--- WORK INSTRUCTIONS ---
Give back the material word for word, every line included.

--- RECORDS PROVIDED ---
= = = = = = =

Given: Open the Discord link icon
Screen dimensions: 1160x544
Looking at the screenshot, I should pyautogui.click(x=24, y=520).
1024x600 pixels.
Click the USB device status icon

= = = = = = =

--- SOLUTION TO THE PROBLEM ---
Given: Open the Discord link icon
Screen dimensions: 1160x544
Looking at the screenshot, I should pyautogui.click(x=24, y=520).
1024x600 pixels.
Click the USB device status icon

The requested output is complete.